Servile fear is good. For many who are far from God, fear of the punishment of hell can be the first step toward conversion, the beginning of love. (cf Sir 25:12) Although fear should not be the main motive of the Christian, oftentimes, it will be a great defence against temptation and attractions of evil.
“He who fears is not perfected in love” (Jn 4:18) because the true Christian acts through love and is created to love. The holy fear of God, a gift of the Holy Spirit, is what dwelt, with the other gifts, in the most holy Soul of Christ and which also filled the Most Blessed Virgin. It is a consequence of the gift of wisdom and is its outward sign. (St Thomas, “Summa Theologiae”, II-II; 45, 1 and 3)

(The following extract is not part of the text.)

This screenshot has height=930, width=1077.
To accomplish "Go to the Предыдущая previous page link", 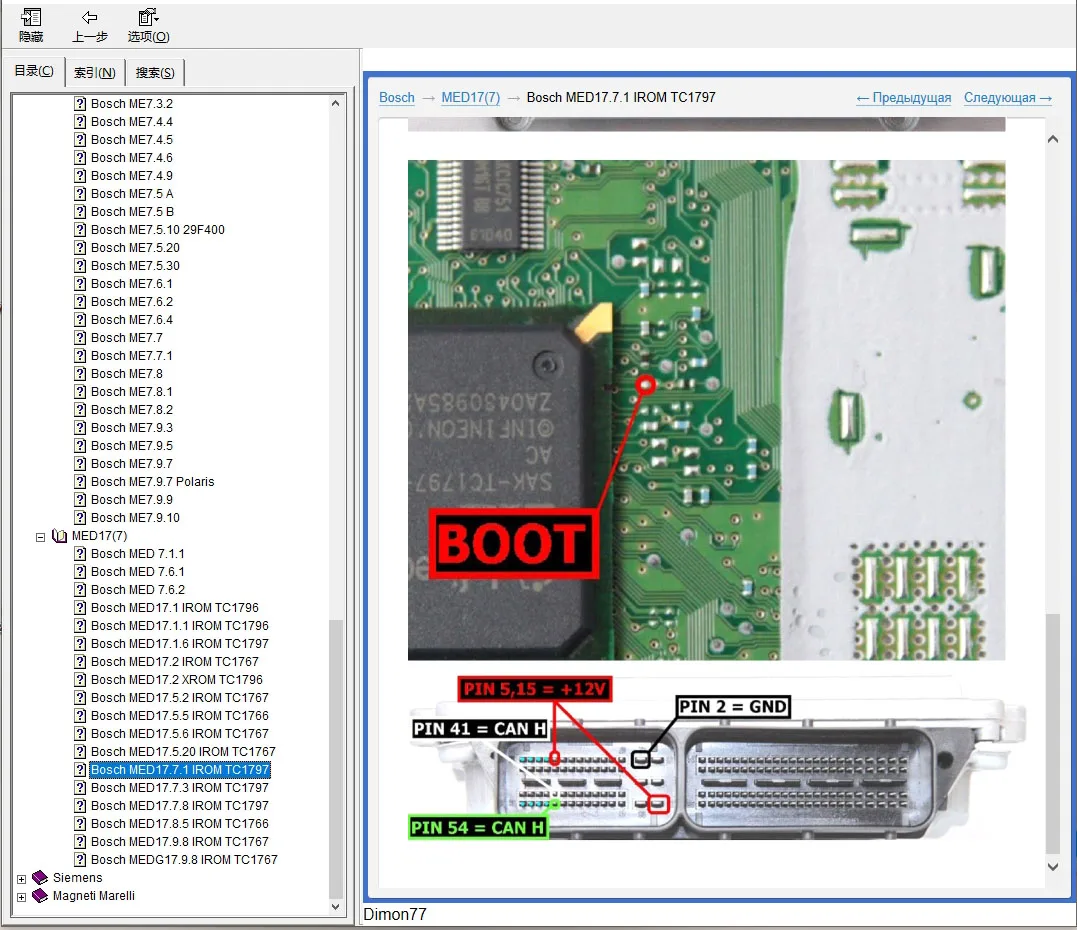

This filial fear is proper to children who feel protected by their Father whom they do not wish to offend. Its results are twofold: an immense respect for God’s majesty and a great horror of sin. This gift enables holy souls to admit their nothingness before God.
We may repeat as an aspiration St Josemaria Escrivá’s words: “I am worth nothing, I have nothing, I can do nothing, I know nothing, I am nothing, nothing at all!” (Quoted by A Vazquez de Prada, “The Founder of Opus Dei”, Madrid) Concurrently, he realized the infinite greatness of knowing oneself and of being a child of God.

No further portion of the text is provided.